• Brief
Without including pictures, set down every record exactly as it stands.

• Available data
-=-=-=-=-

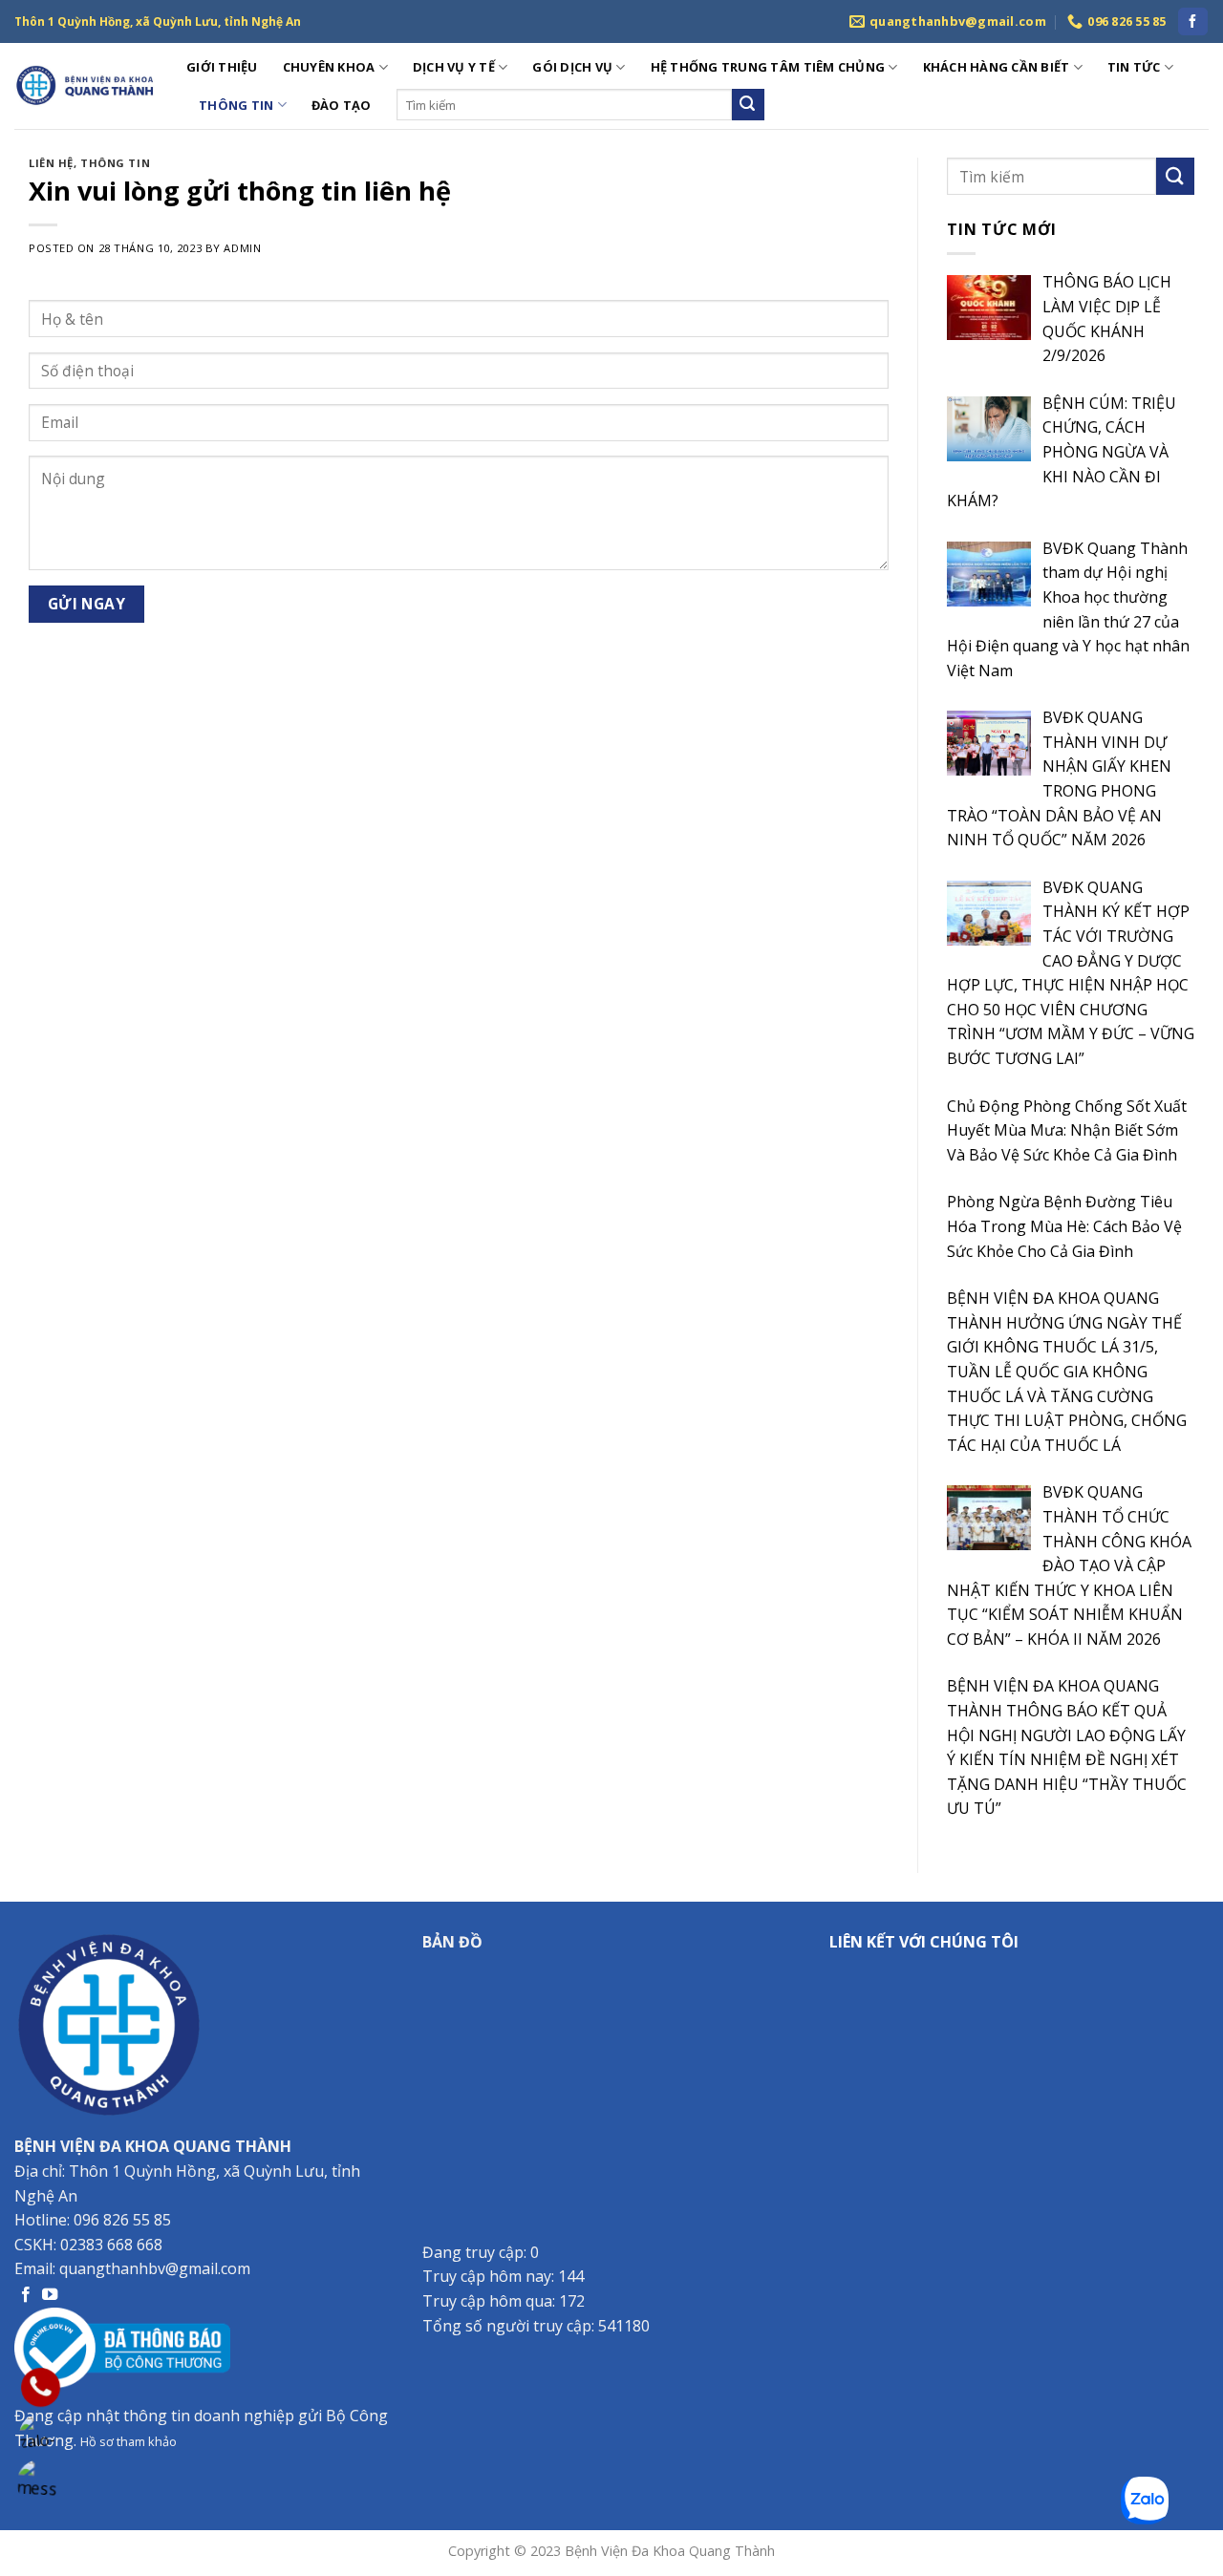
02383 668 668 (111, 2244)
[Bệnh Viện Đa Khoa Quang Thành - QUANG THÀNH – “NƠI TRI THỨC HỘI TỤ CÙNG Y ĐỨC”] (86, 86)
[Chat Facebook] (40, 2482)
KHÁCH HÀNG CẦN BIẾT (996, 66)
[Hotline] (40, 2387)
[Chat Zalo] (40, 2435)
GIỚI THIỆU (222, 66)
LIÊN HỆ (51, 163)
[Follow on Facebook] (1192, 22)
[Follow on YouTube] (49, 2295)
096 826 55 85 (122, 2219)
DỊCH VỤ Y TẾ (454, 66)
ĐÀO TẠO (341, 105)
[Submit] (748, 105)
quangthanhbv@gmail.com (154, 2268)
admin (242, 248)
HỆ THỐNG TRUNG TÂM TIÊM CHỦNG (768, 66)
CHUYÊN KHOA (329, 66)
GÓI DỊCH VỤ (572, 66)
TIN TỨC (1134, 66)
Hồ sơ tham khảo (128, 2441)
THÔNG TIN (236, 105)
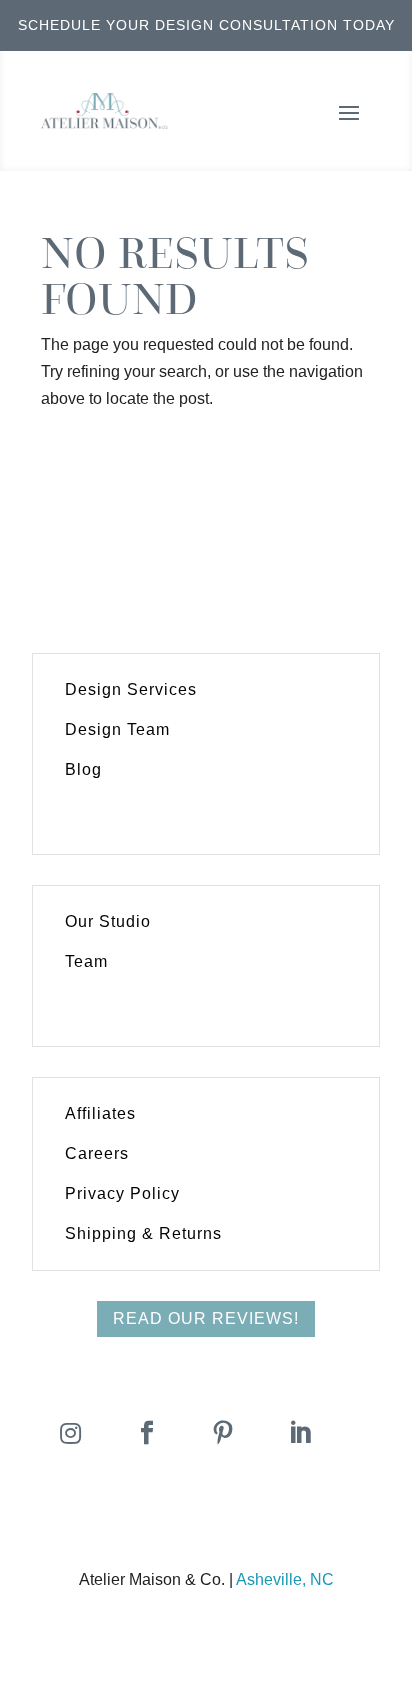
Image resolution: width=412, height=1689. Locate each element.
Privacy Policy (122, 1193)
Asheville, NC (285, 1579)
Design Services (131, 689)
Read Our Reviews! (206, 1318)
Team (86, 961)
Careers (97, 1153)
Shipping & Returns (143, 1233)
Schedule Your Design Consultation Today (206, 25)
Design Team (117, 729)
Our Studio (108, 921)
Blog (83, 769)
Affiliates (100, 1113)
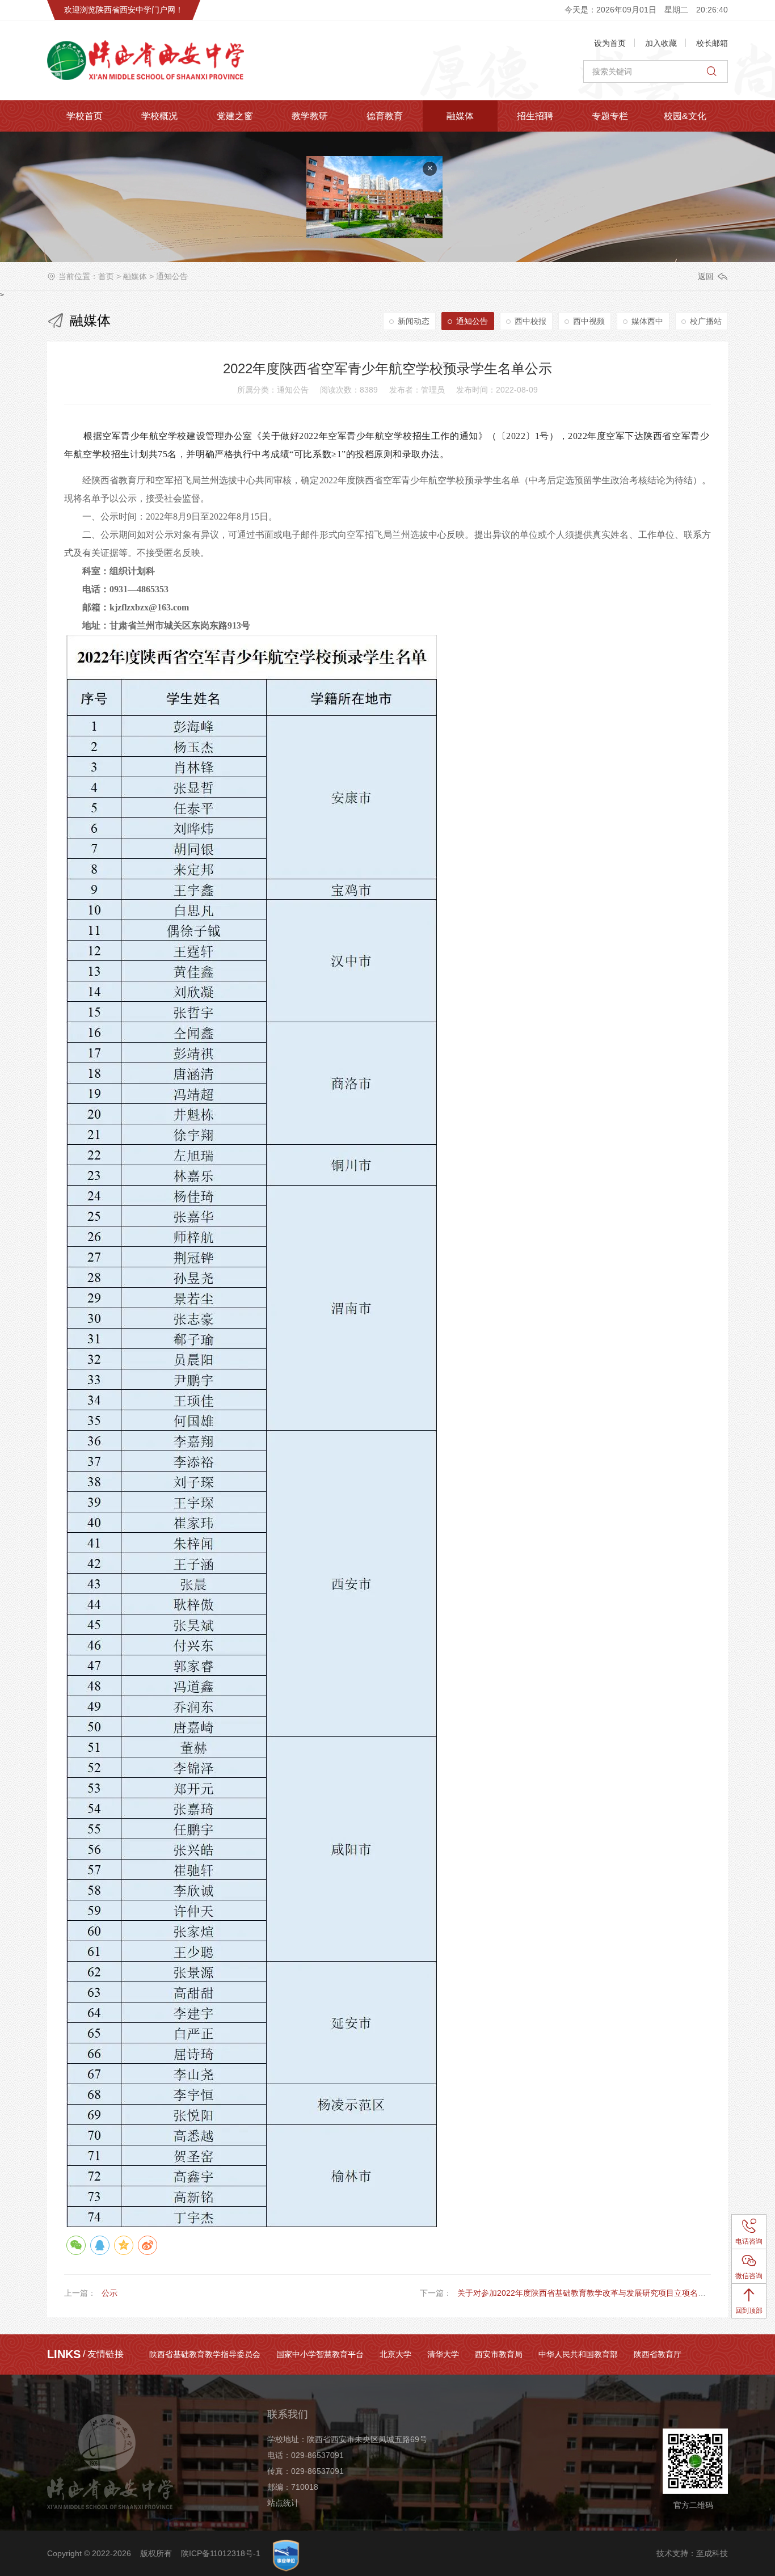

-=-=-=-=-

• Answer space
02383 668 668 (111, 2244)
[Bệnh Viện Đa Khoa Quang Thành - QUANG THÀNH – “NƠI TRI THỨC HỘI TỤ CÙNG Y ĐỨC”] (86, 86)
[Chat Facebook] (40, 2482)
KHÁCH HÀNG CẦN BIẾT (996, 66)
[Hotline] (40, 2387)
[Chat Zalo] (40, 2435)
GIỚI THIỆU (222, 66)
LIÊN HỆ (51, 163)
[Follow on Facebook] (1192, 22)
[Follow on YouTube] (49, 2295)
096 826 55 85 (122, 2219)
DỊCH VỤ Y TẾ (454, 66)
ĐÀO TẠO (341, 105)
[Submit] (748, 105)
quangthanhbv@gmail.com (154, 2268)
admin (242, 248)
HỆ THỐNG TRUNG TÂM TIÊM CHỦNG (768, 66)
CHUYÊN KHOA (329, 66)
GÓI DỊCH VỤ (572, 66)
TIN TỨC (1134, 66)
Hồ sơ tham khảo (128, 2441)
THÔNG TIN (236, 105)
Image resolution: width=412, height=1689. Locate each element.
Privacy Policy (122, 1193)
Asheville, NC (285, 1579)
Design Services (131, 689)
Read Our Reviews! (206, 1318)
Team (86, 961)
Careers (97, 1153)
Shipping & Returns (143, 1233)
Schedule Your Design Consultation Today (206, 25)
Design Team (117, 729)
Our Studio (108, 921)
Blog (83, 769)
Affiliates (100, 1113)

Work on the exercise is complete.